[What is needed] Answer with nothing except the number of lines in the listing that include the word "width".

[Data provided]
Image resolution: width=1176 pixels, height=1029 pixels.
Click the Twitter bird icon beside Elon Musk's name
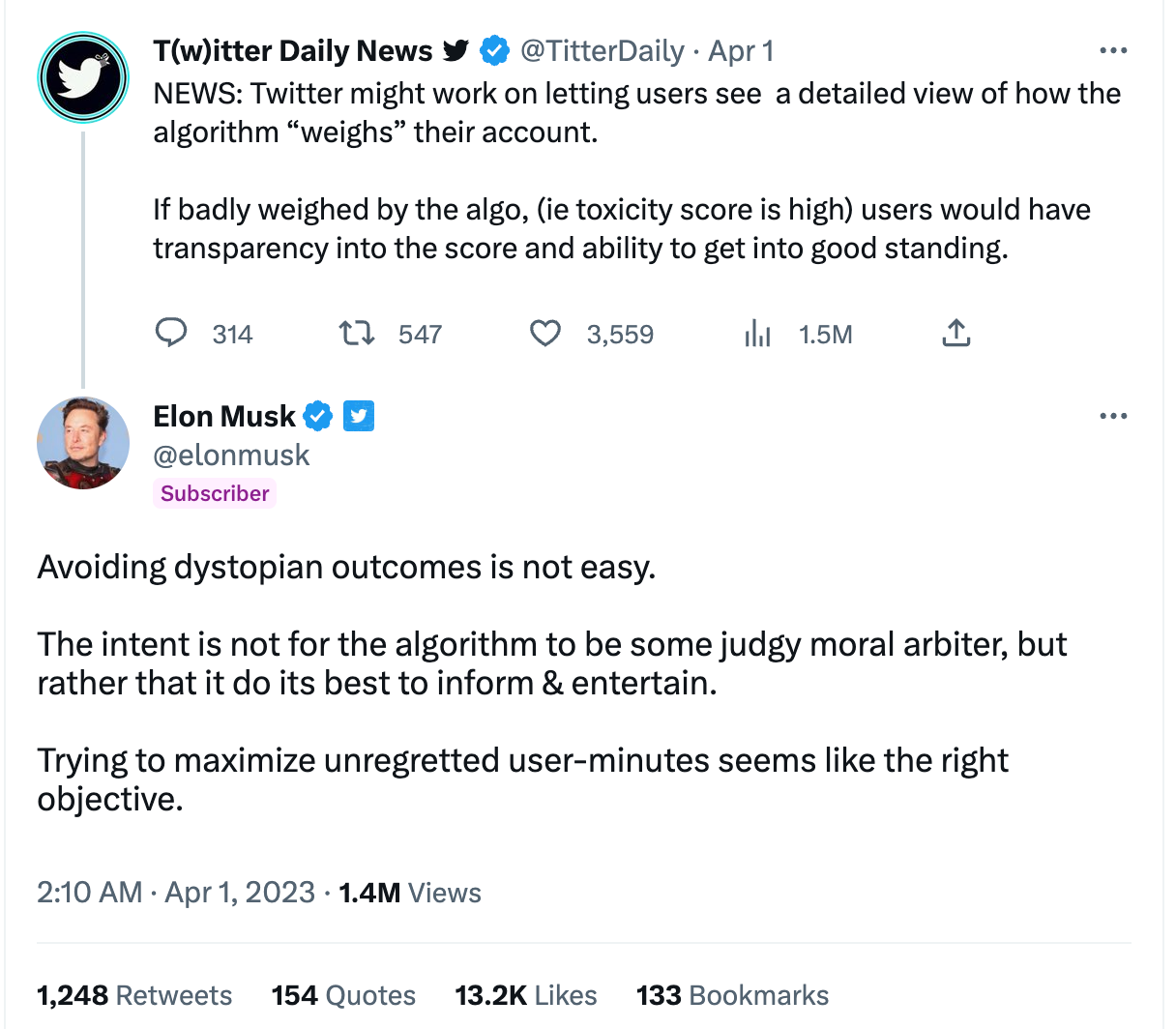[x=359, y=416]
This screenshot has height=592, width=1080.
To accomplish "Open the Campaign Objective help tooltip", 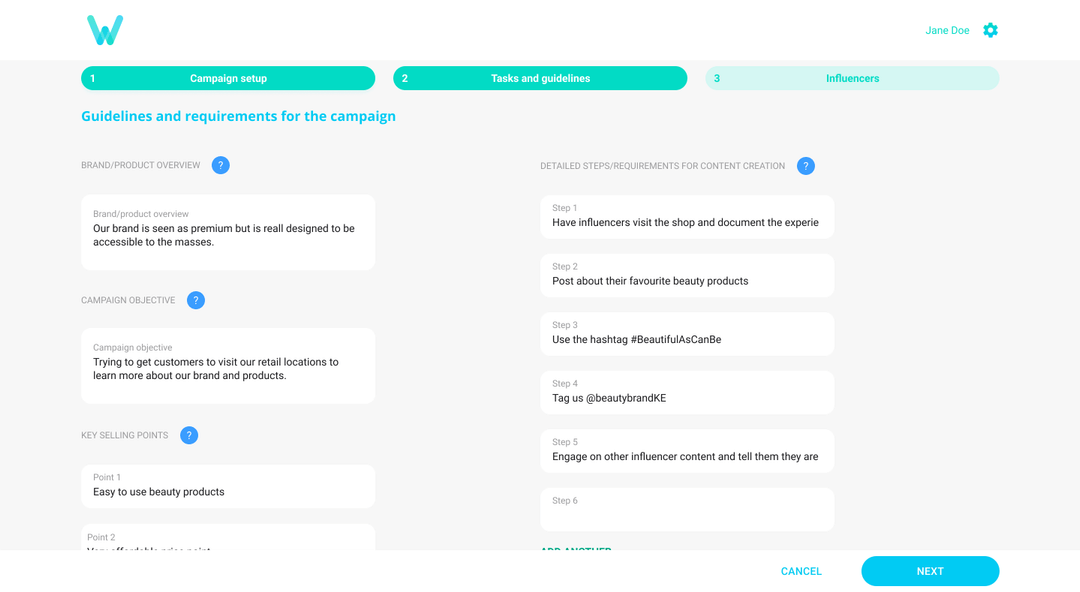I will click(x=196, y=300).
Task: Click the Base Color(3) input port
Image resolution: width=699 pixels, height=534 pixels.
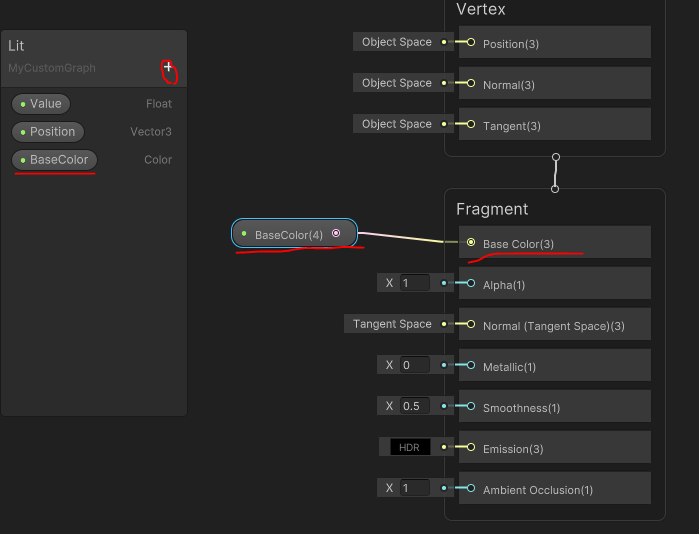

[Your response] 3